Background & Objectives
Train-the-Trainer is a method which helps to find multipliers for the idea of using public transport and also a way of spreading information in accordance with the specific demands of the target group.
Partners are a special trainer, own staff members, the police and institutions for elderly people. Currently, LNO recruited complimentary trainers and prepared the first instructions which took place at the beginning of October, 2009.
After the first instruction of the trainers has taken place, they are free to choose dates of circulating the information. LNO of course supports them (e.g. through technical devices, instruction material…).
The activity takes place in the framework of the European Project ICMA (Improving Connectivity and Mobility Access) in which LNO participates; in this context, the activity is supported by rundum mobil (Switzerland).
With its programme for elderly passengers, LNO reacts to demographical changes. Mobility is a need that does not disappear when people get older but their possibilities of being mobile are continually decreasing: Many elderly people are not able or willing to drive a car because of increasingly stressful traffic or because it is too expensive – or they do not feel physically fit.
In order to still participate in social life, mobility can be provided by public transport. Thus, the programme aims at informing elderly people about the opportunities public transport offers and also tries to help to minimize mental barriers in the face of the use of buses and trains.

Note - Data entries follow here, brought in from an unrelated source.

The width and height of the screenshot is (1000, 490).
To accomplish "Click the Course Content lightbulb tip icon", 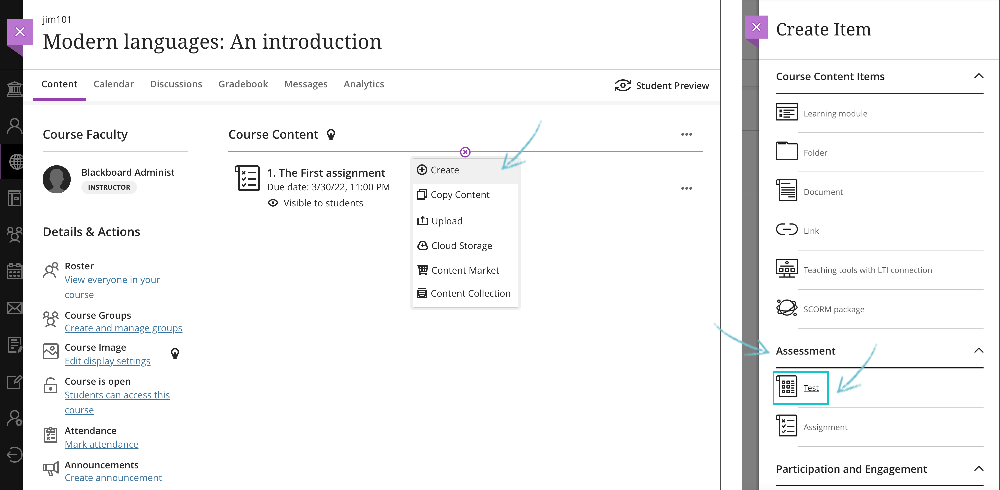I will tap(331, 134).
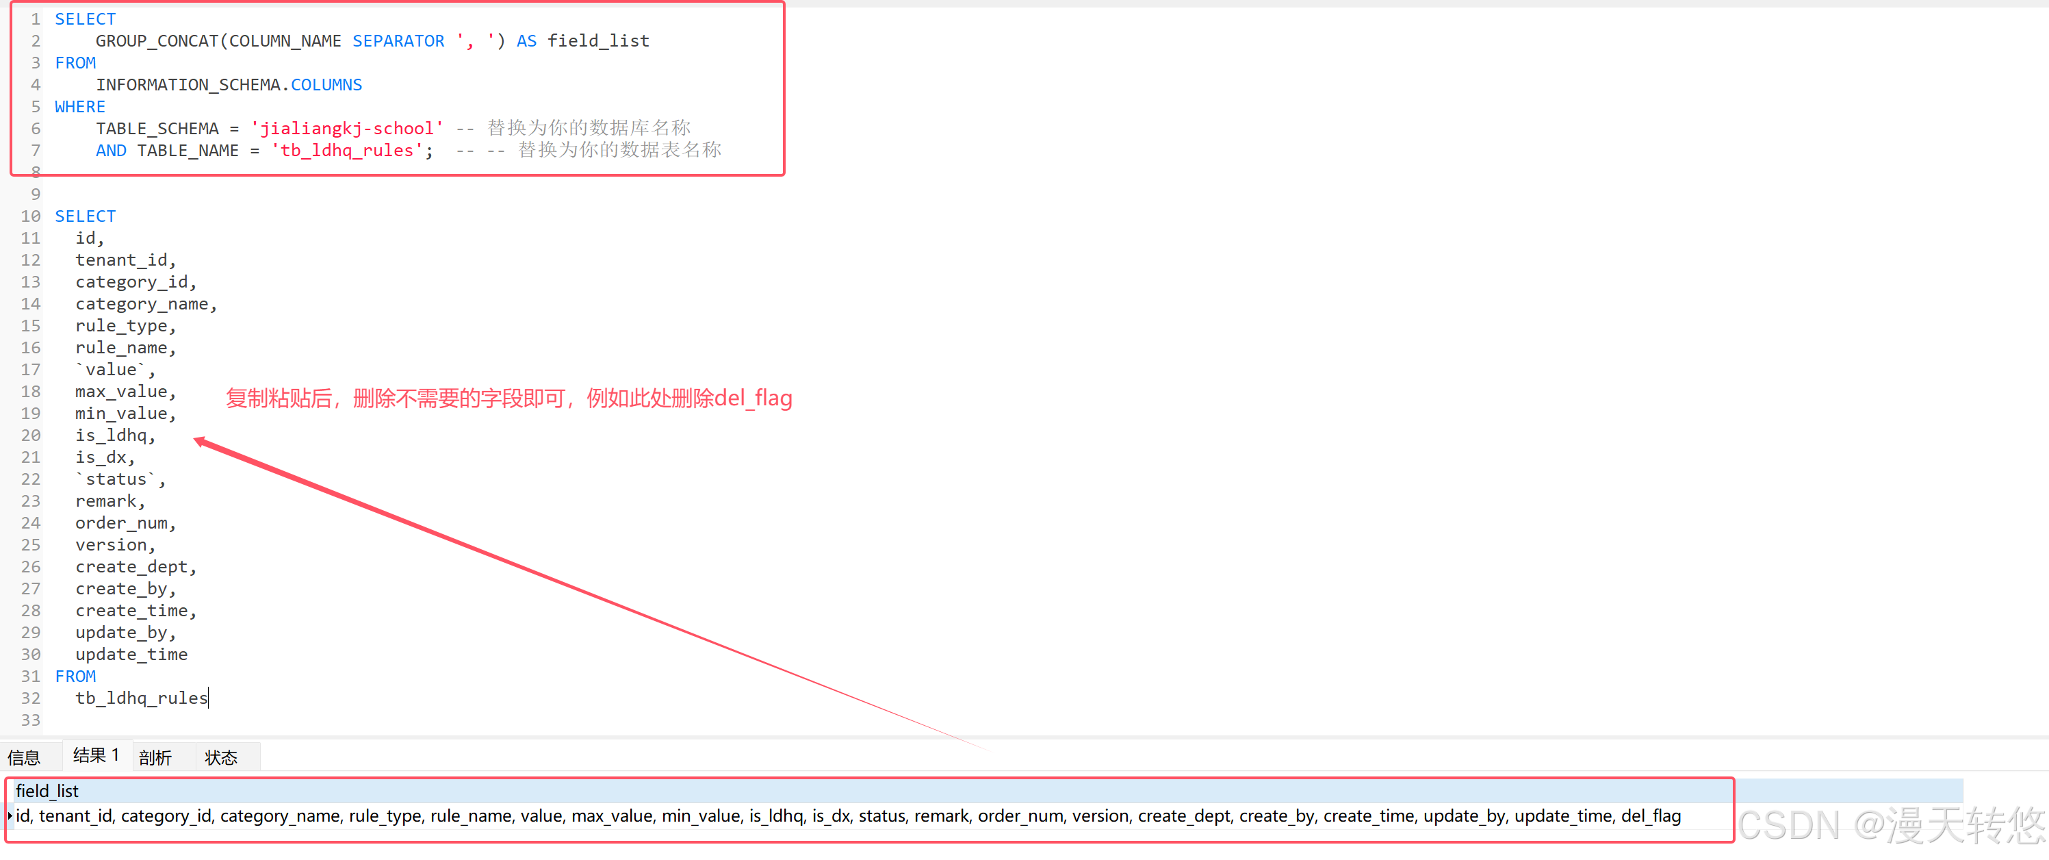
Task: Click the red annotation text about del_flag
Action: click(509, 398)
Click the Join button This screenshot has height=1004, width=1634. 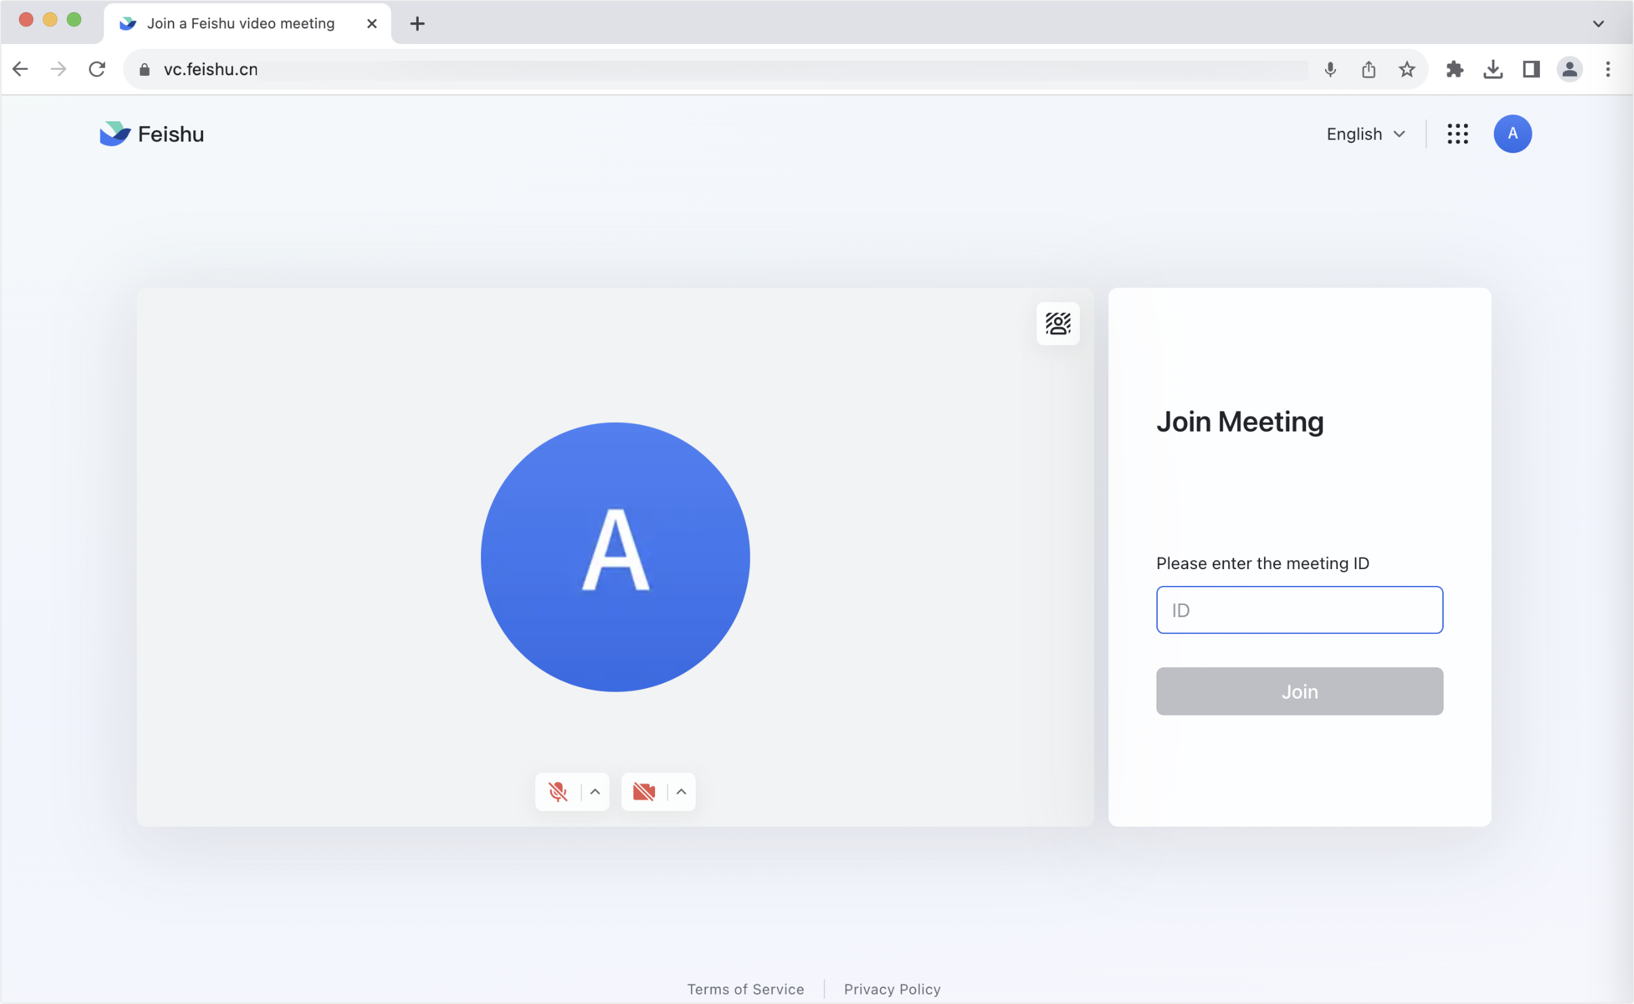tap(1299, 691)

The specific target of this measures is to give elderly people a chance to participate in social life by means of mobility and to support a stronger use to capacity of public transport in order to reach a more environmentally friendly mobility. Moreover, LNO is convinced that it is easier to learn from peers, particularly for the target group of elderly people.
Most importantly, people aged 55 and older are addressed by those measures. LNO tries to target those elderly people who are still living unaffiliated or those who live in homes for aged but maintain a high percentage of physical mobility.